=== Teks Sumber ===
Rawa El Amady
Setiap tahun, setiap bulan
oktober dan november Indonesia dihebohkan oleh demonstrasi buruh.
Buruh punya pekerjaan tambahan di bulan
tersebut melakukan demo besar-besaran. Tuntutan buruh hanya terfokus pada peningkatan upah minimum
provinsi. UMP/K menjadi pemicu utama
demo para buruh setiap akhir tahun. Setelah
itu, pada awal tahun pengusaha mengkerutkan kening, menghitung kemampuan financial
dan tentu saja akan mengurangkan jumlah pekerja.
Kebijakan UMK mempunyai dampak negative bagi pengembangan
wiraswasta dan peningkatan kwalitas pekerja. Saya punya tiga alas an yang
menurut saya sangat kuat:
Pertama, kebijakan UMP/K memanjakan buruh yang pemalas. Setiap tahun
selalu terjadi kenaikan gaji berkala karena kebijakaan UMP/UMK bukan karena
prestasi. Akibatnya akan menurunkan kualitas buruh yang professional, karena gaji yang dia terima bukan berdasarkan
prestasi atau profesionalitas tetapi berdasarkan kebijakan pemerintah. Akibatnya bagi yang malas bekerja dan hobinya
berpolitik praktis yang mengagas demo untuk kenaikan gaji terus menerus.
Apa yang terjadi? Mayoritas
generasi muda tidak fokus pada pengembang diri ke dunia usaha tetapi ke dunia
kerja. Sebab di dunia kerja dimudahkan oleh kebijakan UMP/K yang dipastikan
naik setiap tahunnya. Selain itu, sekali lagi, bahwa terjadinya penurunan kwalitas
tenaga kerja karena tidak terjadinya persaingan kwalitas tenaga kerja. Toh yang
baik dan yang buruk, yang rajin dan yang malas bisa dipastikan selalu naik
gajinya karena kebijakan UMP/UMK. Dari sisi ini kebijakan Ump/UMK berdampak negative.
=== Data yang Diberikan ===
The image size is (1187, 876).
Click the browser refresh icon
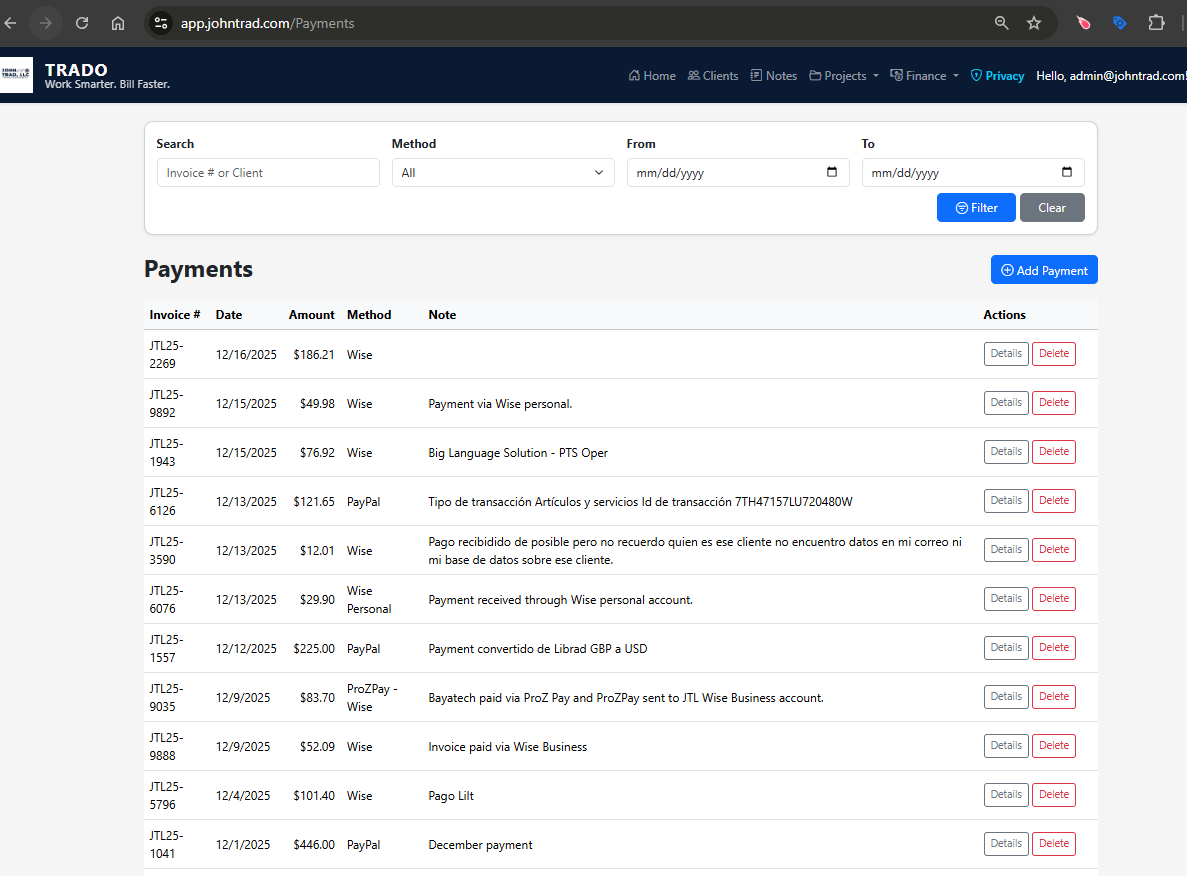[82, 22]
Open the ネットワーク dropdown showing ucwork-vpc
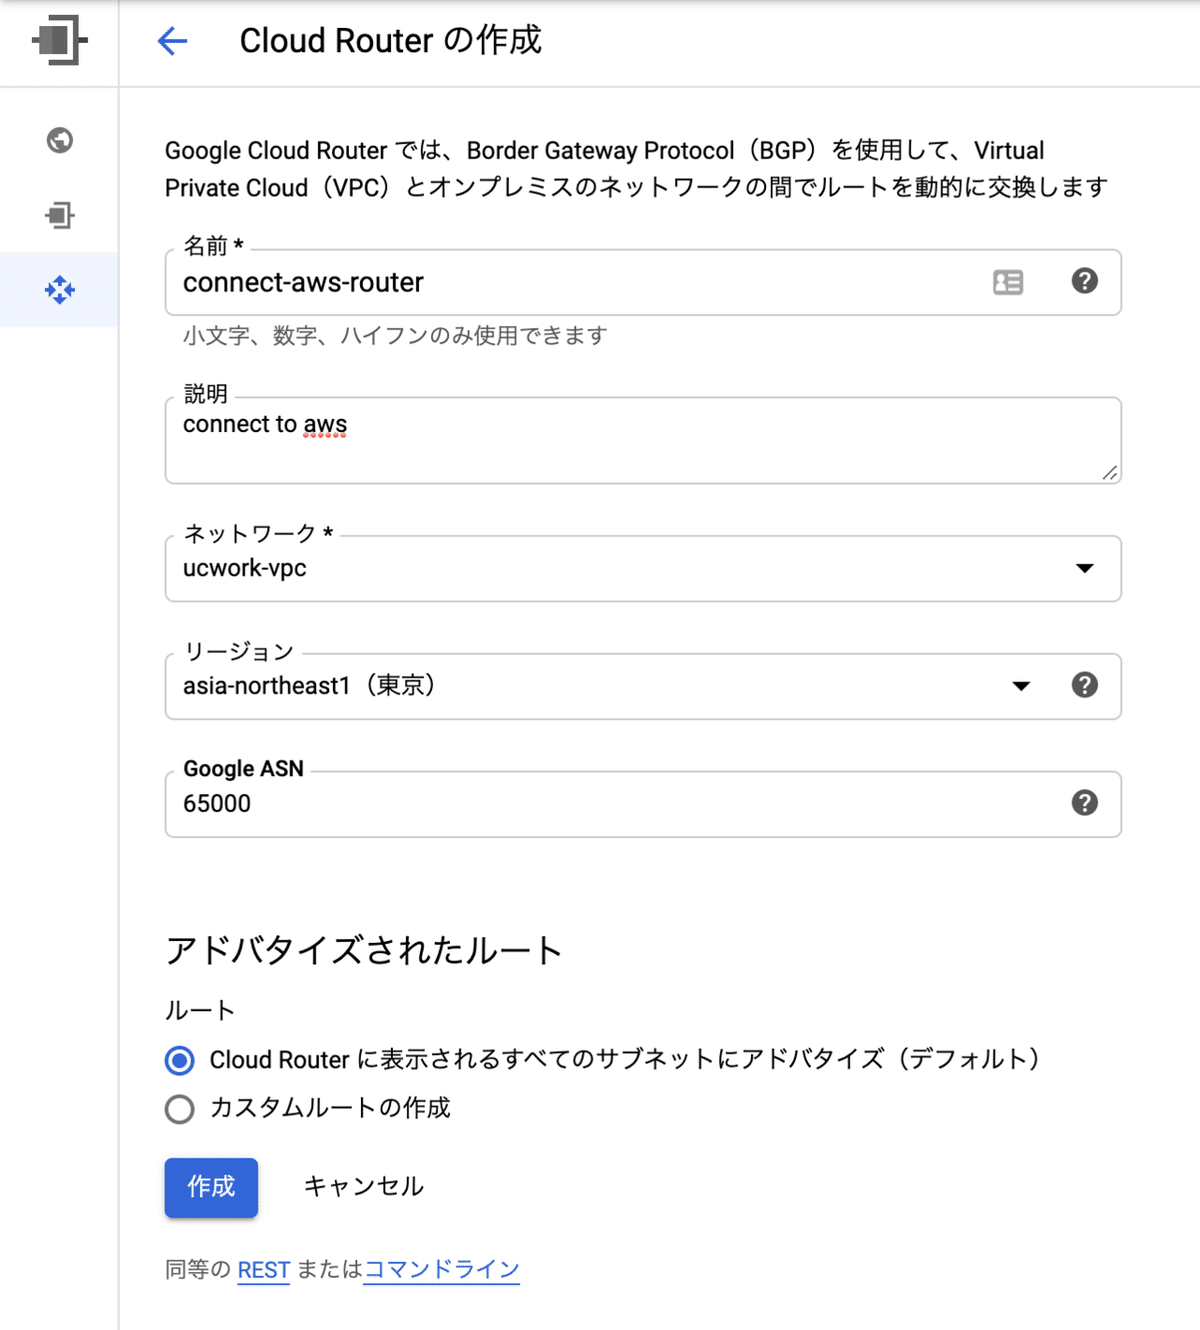This screenshot has height=1330, width=1200. point(1085,568)
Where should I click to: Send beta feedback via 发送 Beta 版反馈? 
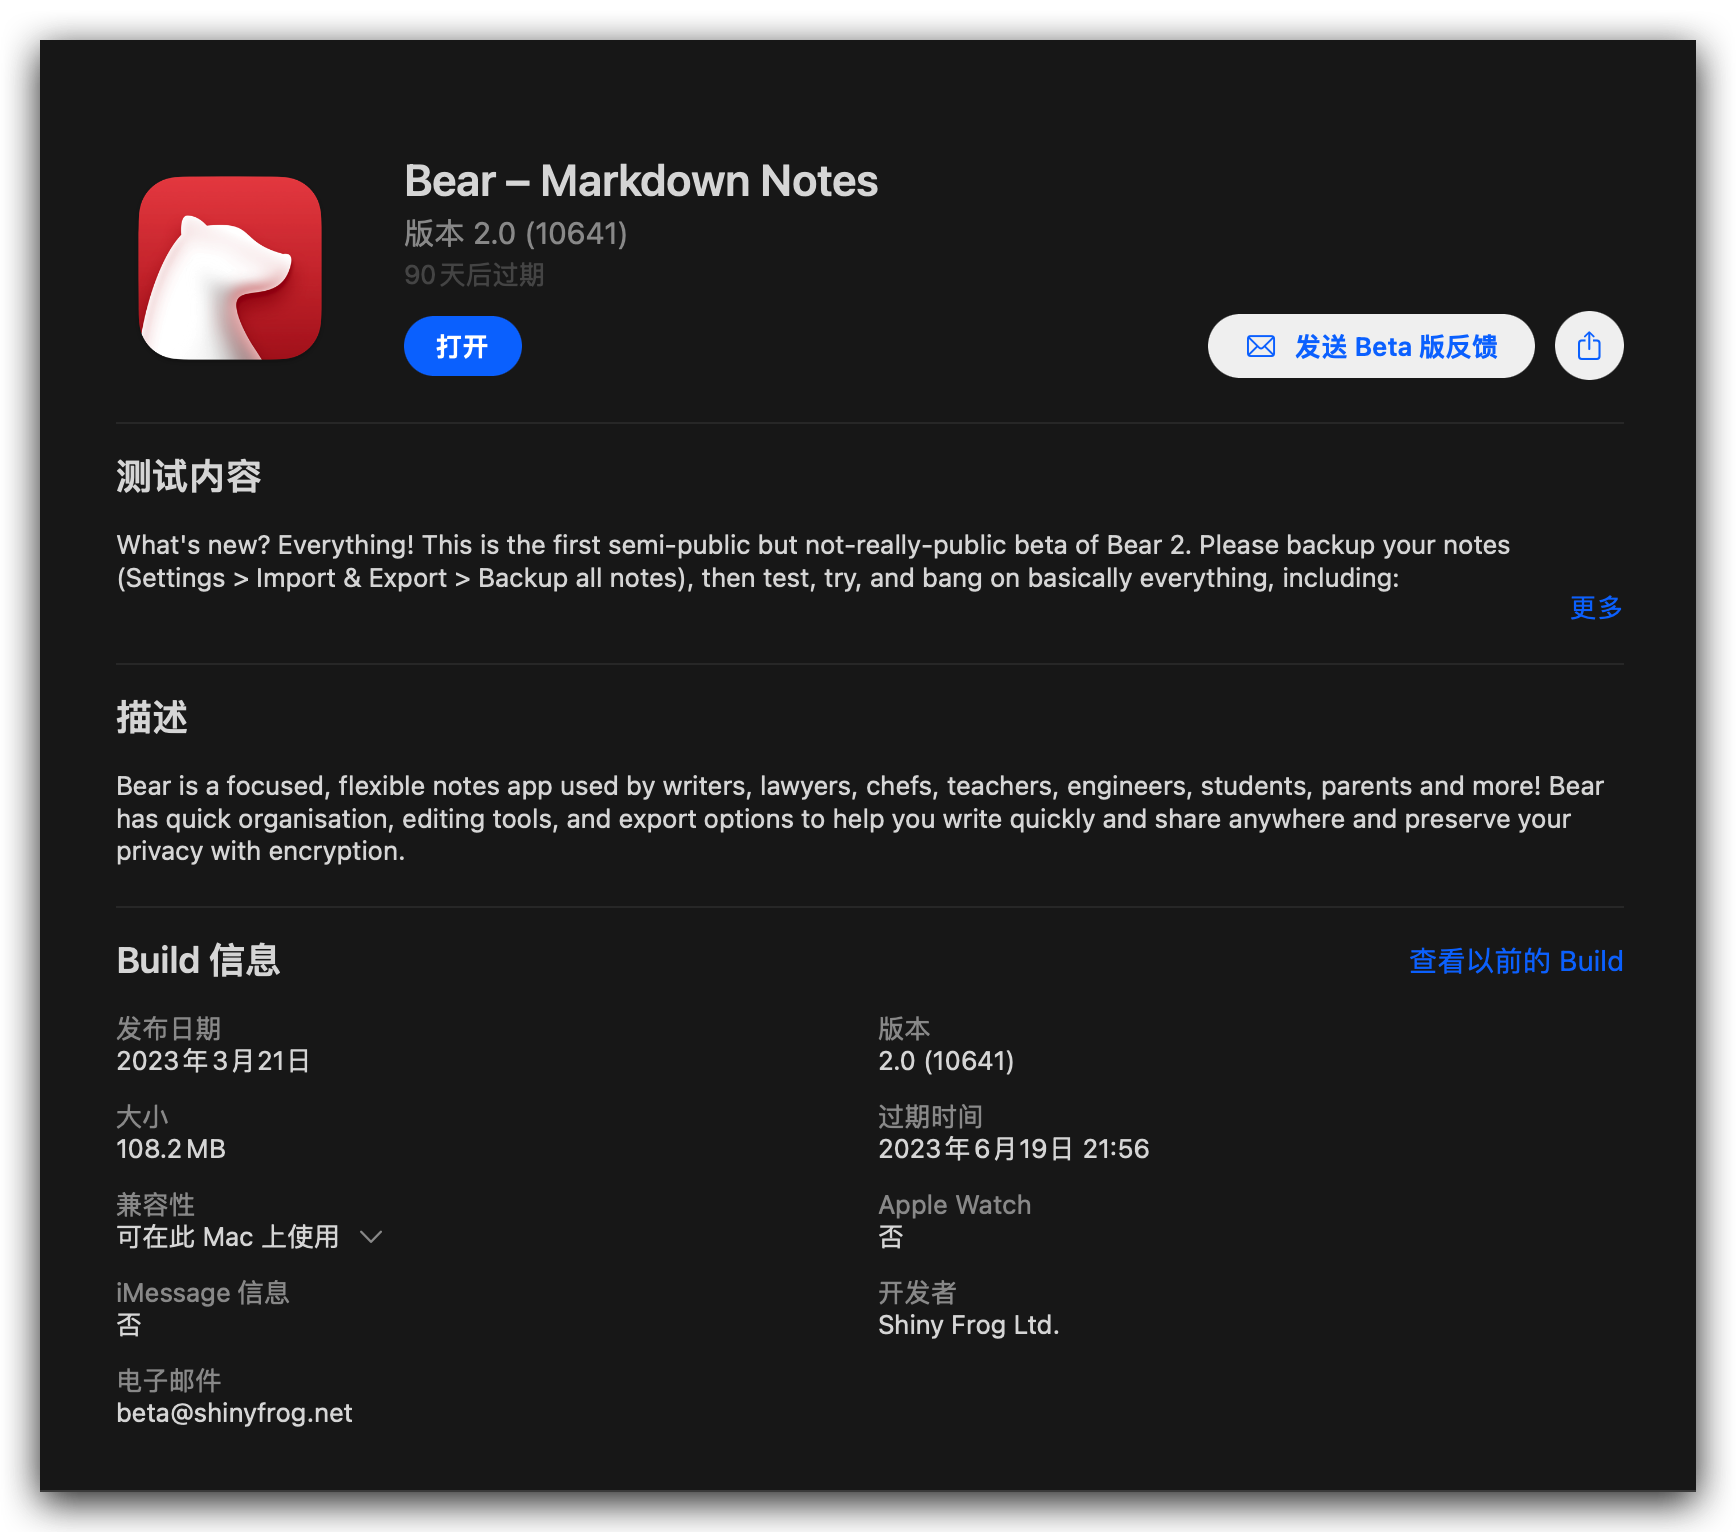coord(1371,346)
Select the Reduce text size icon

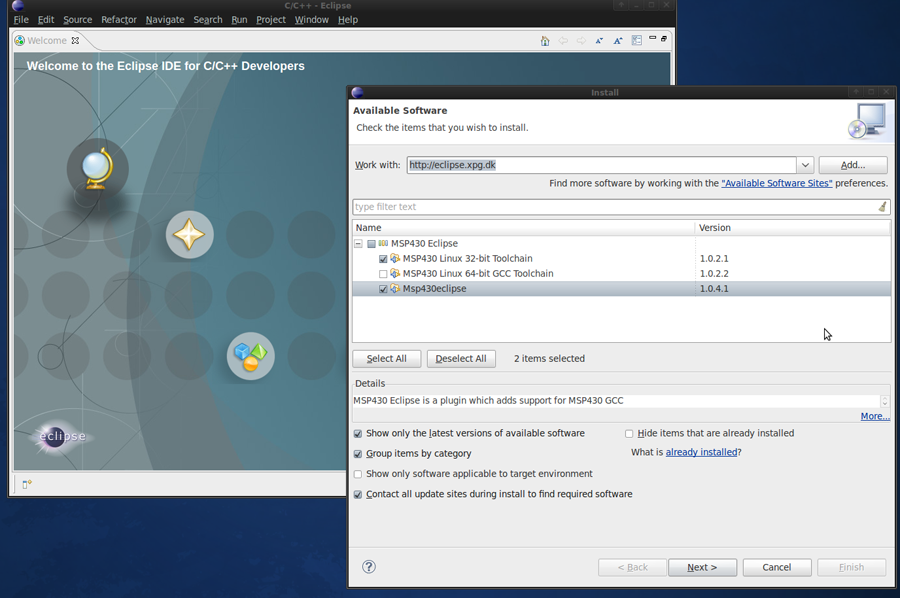click(600, 40)
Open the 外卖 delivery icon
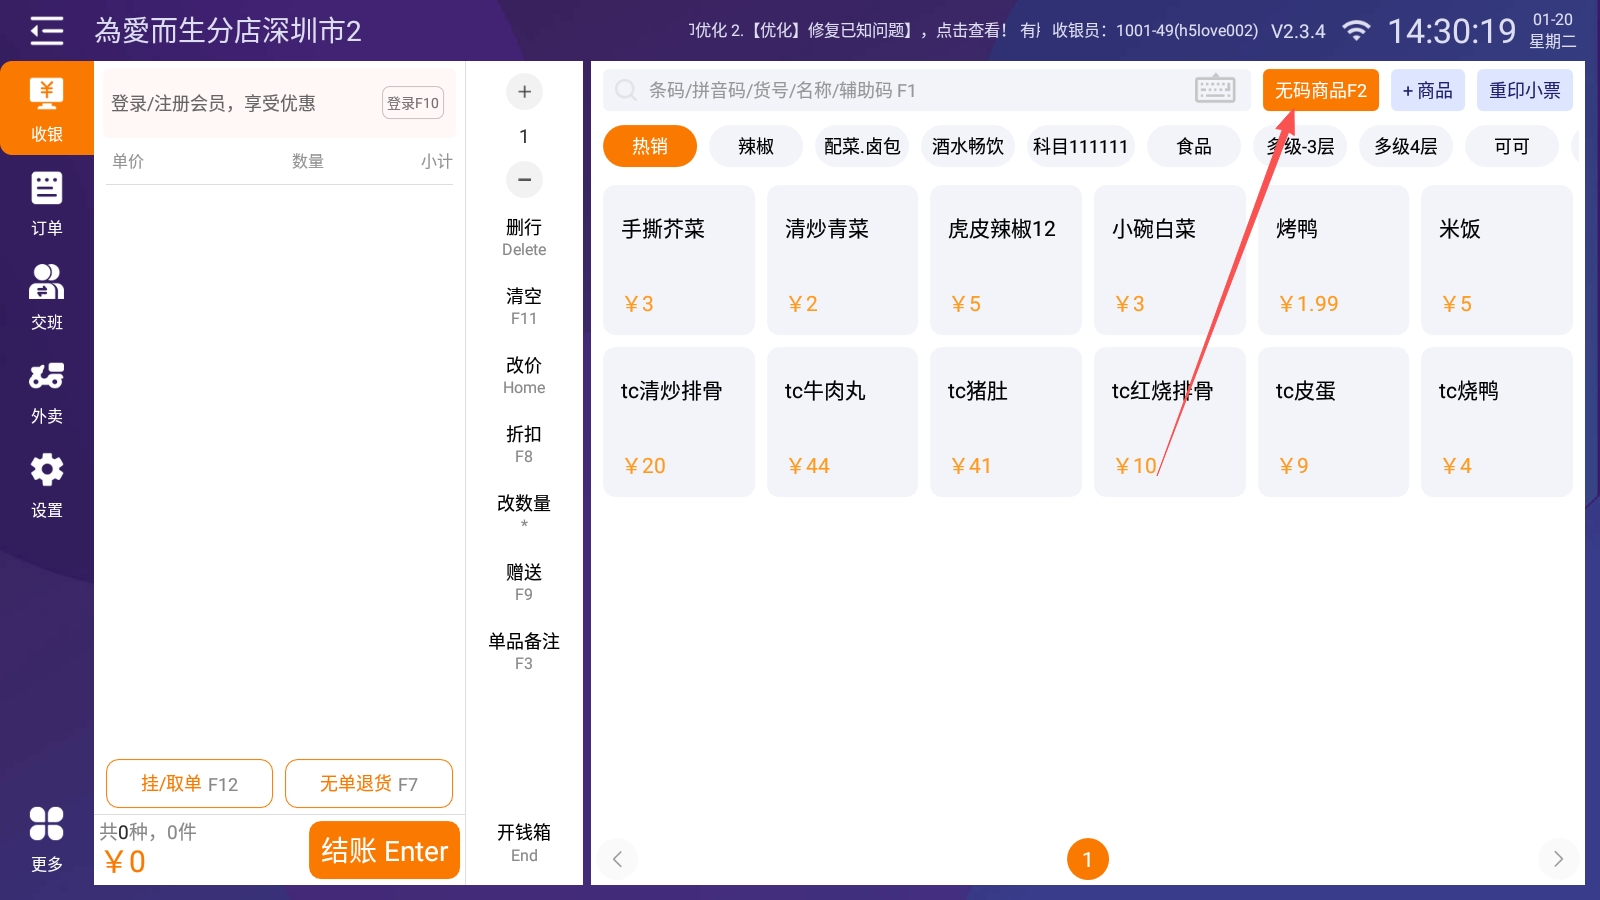 pos(46,391)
===
Petunjuk dan Ketentuan |
Tuliskan kembali paragraf dalam teks sumber yang diawali "Apa yang terjadi? Mayoritas" sebagai daftar poin singkat yang tetap memuat fakta-fakta utamanya. Baris-baris data di atas tidak berkaitan dengan teks sumber.

Jawaban yang Diharapkan |
- Mayoritas generasi muda tidak berfokus mengembangkan diri ke dunia usaha, tetapi ke dunia kerja.
- Penyebabnya, dunia kerja dimudahkan oleh kebijakan UMP/K yang dipastikan naik setiap tahun.
- Kualitas tenaga kerja menurun karena tidak ada persaingan kualitas di antara tenaga kerja.
- Pekerja yang baik maupun yang buruk, yang rajin maupun yang malas, dipastikan selalu naik gajinya karena kebijakan UMP/UMK.
- Dari sisi ini, kebijakan UMP/UMK berdampak negatif.